Time is imperceptible, but I know it later. I don't know how many times I have experienced this experience. I used to think that it was difficult for the sea to touch water. At that time, eternal amber was just ordinary, and there was no time to waste.

I remember that year, I patted my chest and said to my mother seriously, "mom, I will study hard."

Looking back now, I was innocent at that time, and now I am deeply helpless.

Time has gradually melted the snow and ice on the mountain, melted my initial pursuit of dreams, and melted the years that she never passed away.

Silent night, I miss you, but I leave you alone. But there's nothing I can do. Being single makes me happy. Lying in bed, lifting the pillow, tossing and turning, recalling the years you and I walked together, it was really beautiful and I was very proud. I can't get over it for a long time. "Why do you often cry? Because I love this land deeply.

It means that I can clearly understand myself now, what I lack now, and what I don't lack. At least I know what I need and I have to struggle, so I am already satisfied.

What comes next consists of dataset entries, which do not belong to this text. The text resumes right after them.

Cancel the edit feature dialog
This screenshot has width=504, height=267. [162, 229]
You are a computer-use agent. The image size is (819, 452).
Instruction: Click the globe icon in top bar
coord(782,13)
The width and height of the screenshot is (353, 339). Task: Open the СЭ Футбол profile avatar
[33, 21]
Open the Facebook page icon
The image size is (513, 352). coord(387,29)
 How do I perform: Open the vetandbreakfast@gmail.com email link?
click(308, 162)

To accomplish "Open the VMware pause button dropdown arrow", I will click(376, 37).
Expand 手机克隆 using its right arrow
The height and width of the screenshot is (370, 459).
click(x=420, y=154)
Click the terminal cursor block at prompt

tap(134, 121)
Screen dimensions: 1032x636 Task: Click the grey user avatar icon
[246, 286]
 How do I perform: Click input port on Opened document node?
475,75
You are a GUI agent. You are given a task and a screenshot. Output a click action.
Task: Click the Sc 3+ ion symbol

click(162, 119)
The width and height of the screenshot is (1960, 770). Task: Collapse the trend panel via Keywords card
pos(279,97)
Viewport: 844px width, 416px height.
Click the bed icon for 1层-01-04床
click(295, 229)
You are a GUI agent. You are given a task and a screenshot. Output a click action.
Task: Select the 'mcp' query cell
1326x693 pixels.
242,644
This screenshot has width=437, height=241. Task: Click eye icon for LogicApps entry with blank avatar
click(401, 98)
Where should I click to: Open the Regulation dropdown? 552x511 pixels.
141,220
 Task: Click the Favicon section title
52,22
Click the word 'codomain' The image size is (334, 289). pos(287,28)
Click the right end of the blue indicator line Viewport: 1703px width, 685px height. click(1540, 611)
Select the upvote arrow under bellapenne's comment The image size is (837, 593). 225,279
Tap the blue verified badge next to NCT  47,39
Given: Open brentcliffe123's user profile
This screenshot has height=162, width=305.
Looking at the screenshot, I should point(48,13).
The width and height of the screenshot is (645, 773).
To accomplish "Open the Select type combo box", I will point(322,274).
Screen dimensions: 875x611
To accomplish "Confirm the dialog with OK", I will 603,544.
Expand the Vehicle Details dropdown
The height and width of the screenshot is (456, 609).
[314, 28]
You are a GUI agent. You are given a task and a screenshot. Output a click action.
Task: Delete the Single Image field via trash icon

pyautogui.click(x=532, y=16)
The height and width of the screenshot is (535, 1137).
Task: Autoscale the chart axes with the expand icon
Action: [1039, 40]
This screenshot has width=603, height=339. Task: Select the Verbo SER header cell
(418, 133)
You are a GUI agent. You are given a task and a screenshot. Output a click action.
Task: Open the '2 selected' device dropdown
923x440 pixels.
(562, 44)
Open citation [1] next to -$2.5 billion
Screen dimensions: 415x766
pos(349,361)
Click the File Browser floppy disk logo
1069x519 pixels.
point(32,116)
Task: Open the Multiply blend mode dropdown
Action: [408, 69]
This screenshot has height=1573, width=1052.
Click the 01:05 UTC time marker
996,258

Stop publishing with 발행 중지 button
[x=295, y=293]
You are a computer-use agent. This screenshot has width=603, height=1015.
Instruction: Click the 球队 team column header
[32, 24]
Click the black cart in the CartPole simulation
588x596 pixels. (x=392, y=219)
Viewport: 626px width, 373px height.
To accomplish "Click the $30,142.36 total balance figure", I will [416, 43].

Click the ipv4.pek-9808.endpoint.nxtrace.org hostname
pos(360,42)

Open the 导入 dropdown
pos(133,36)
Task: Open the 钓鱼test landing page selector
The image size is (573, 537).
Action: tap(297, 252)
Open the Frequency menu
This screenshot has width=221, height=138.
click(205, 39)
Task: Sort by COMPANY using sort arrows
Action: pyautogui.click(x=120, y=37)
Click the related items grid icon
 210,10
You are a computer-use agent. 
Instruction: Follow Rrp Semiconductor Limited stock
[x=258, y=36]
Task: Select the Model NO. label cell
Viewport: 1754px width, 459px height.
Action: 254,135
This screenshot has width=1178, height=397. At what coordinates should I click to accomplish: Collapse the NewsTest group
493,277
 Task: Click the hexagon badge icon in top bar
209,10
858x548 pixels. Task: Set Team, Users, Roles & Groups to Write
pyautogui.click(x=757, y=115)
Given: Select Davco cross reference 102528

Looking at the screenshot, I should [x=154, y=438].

However, if time can rewind the picture, I hope I can still stick to the simple sentence "I will study hard" at that time, even if the ending is terrible and I can't bear to look straight. Because in this world, my mother knows me best, and she knows what I should choose.

Sometimes, when no one in the world understands your feelings anymore, you must learn to understand yourself. Only in this way can you understand the feelings of others when you learn to understand yourself.